Parmi les traits, l'oreille est « l'Officier de l'écoute » — l'organe qui recueille les sons et les conseils. Les manuels anciens lui donnent un vrai poids : sur la carte des âges, les quatorze premières années s'inscrivent tout entières sur les deux oreilles, d'où la formule classique : l'oreille « porte les fondations du premier âge ». L'oreille voyage aussi avec le folklore de la chance — quand on loue en chinois la bonne fortune de quelqu'un, le lobe est la première pièce du dossier. Avec ce détail charmant : les oreilles se cachent sur les côtés, souvent invisibles de face — une discrétion que les manuels ont pliée dans la légende même.
Les pièces : ourlet, pli interne et lobe
Le bord externe est l'ourlet (hélix), la crête cartilagineuse interne l'anthélix, et la chair souple du bas, le lobe. La vertu de base, pour les manuels : « ourlet et pli nettement dessinés » — roue externe régulière, pli interne formé, étagement propre — glosés en ordre et en éducation. Quand le pli interne déborde l'ourlet, l'étiquette classique est « la crête rebelle » : la vieille glose parle d'une indépendance farouche qui ne s'assied sous personne. Blâme autrefois ; aujourd'hui, cela se lit plutôt comme une note de caractère.
Les types d'oreilles célèbres
Les oreilles de bénédiction, dites « oreilles de Bouddha » : grandes, épaisses, à l'ourlet rond, au lobe plein tombant bas. C'est le type le plus fameux du canon populaire, lu traditionnellement comme une fortune large, un tempérament stable et de l'endurance sous l'épreuve. La statuaire des temples donne au Bouddha des lobes touchant les épaules — la même légende, portée à son comble cérémoniel.
Les oreilles décollées — évasées, bien visibles de face — reçoivent un récit à deux faces : prompt à saisir les nouvelles, un nom qui circule, l'audace de partir tôt courir le monde ; et, au revers, l'avertissement d'une bougeotte — beaucoup entendre, peu se poser. Leur contraire est l'oreille plaquée, invisible de face, honorée par le distique « regarde-le de face sans voir d'oreilles — demande de quelle maison vient ce fils » : classée par les vieux livres au rayon de l'engrangé-sans-montrer, le stratège qui ne bouge qu'à plan mûr.
Hauteur et épaisseur
La hauteur se lit contre la ligne sourcils-yeux. Des oreilles dépassant la ligne des sourcils sont glosées en esprit précoce — étude rapide, premières années fluides. Placées bas, elles se lisent en substance à chauffe lente, fondations qui s'achèvent tard ; les manuels couvrent d'ailleurs leur propre règle — « l'oreille basse n'est pas tardive, elle mûrit dans la profondeur » — en se ménageant une sortie. L'épaisseur est le registre de l'endurance : oreilles épaisses, réserves profondes et résistance ; oreilles minces, sensibilité fine, avec le vieux conseil d'engranger et d'aller sans hâte.

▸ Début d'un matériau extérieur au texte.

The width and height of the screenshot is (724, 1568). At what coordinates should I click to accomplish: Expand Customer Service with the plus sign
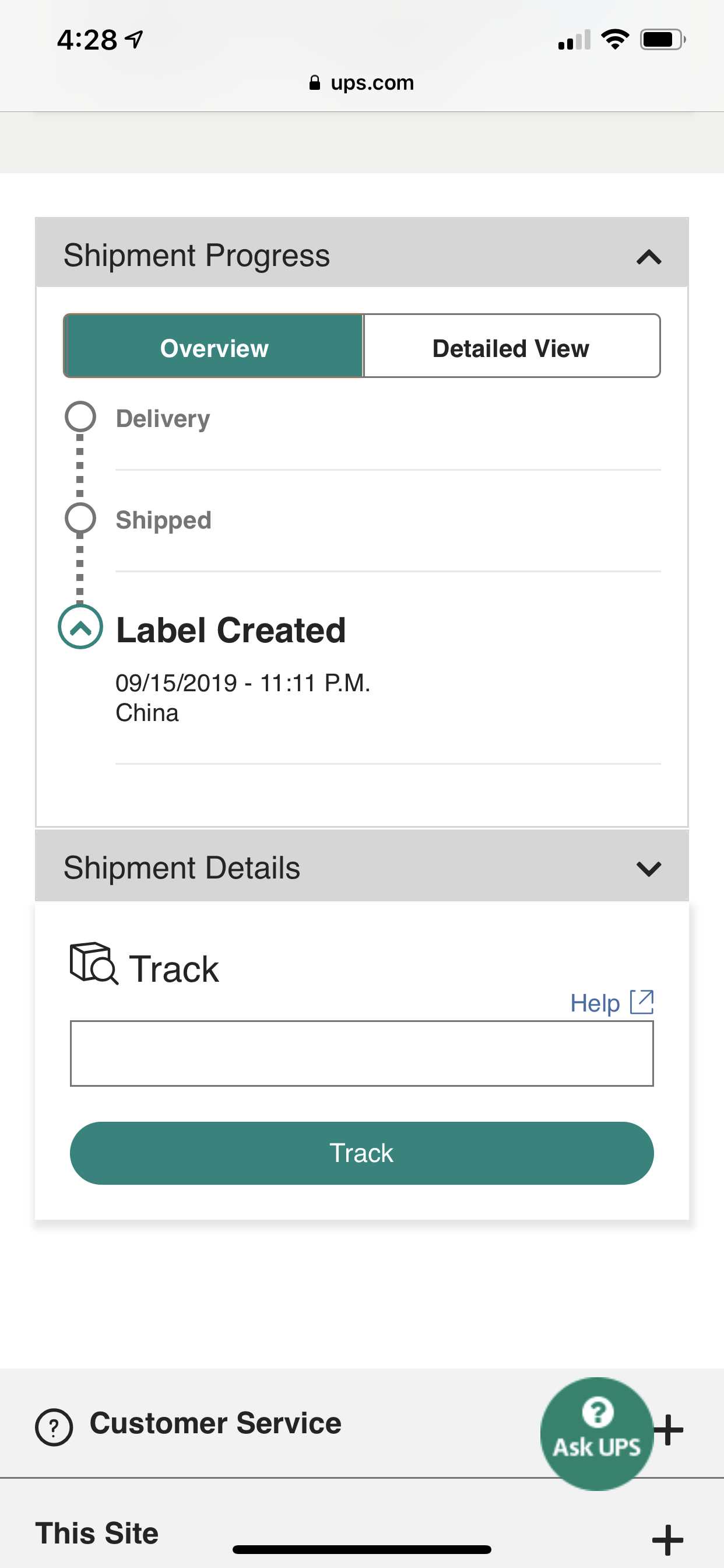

Le lobe a sa ligne à lui : plein, rond, légèrement incliné vers la bouche, c'est la célèbre « perle tournée vers la mer », enseigne du folklore de la chance. Petit et mince, il est glosé en nature légère, détachée des possessions — l'un des rares endroits où les manuels rendent gracieuse jusqu'à une absence.
Du folklore de l'oreille à la mesure
Le plus mesurable, chez l'oreille, est sa position : le sommet s'aligne-t-il sur les sourcils, la base sur la pointe du nez — la grille des Trois Sections prolongée au profil ; la formule classique « en haut au sourcil, en bas au nez » est déjà, en soi, une spécification de mesure. Les outils modernes vérifient sur photo l'oreille contre les lignes des sourcils, des yeux et du nez, et rangent « oreille haute, oreille basse » dans une tranche contrôlable avant d'ouvrir les gloses. En pratique, les cheveux sont le grand voile des oreilles — un protocole de mesure sérieux demande de les dégager : peut-être la seule consigne que lecteurs anciens et modernes partagent mot pour mot.
Pour clore : le folklore de l'oreille est le récit culturel par lequel les anciens ont assis trois images — écouter, engranger, bénir — sur ce trait discret. Prenez-le comme une lecture curieuse et une amorce d'observation ; tout ceci relève de la référence culturelle et du divertissement, jamais du jugement ni du conseil.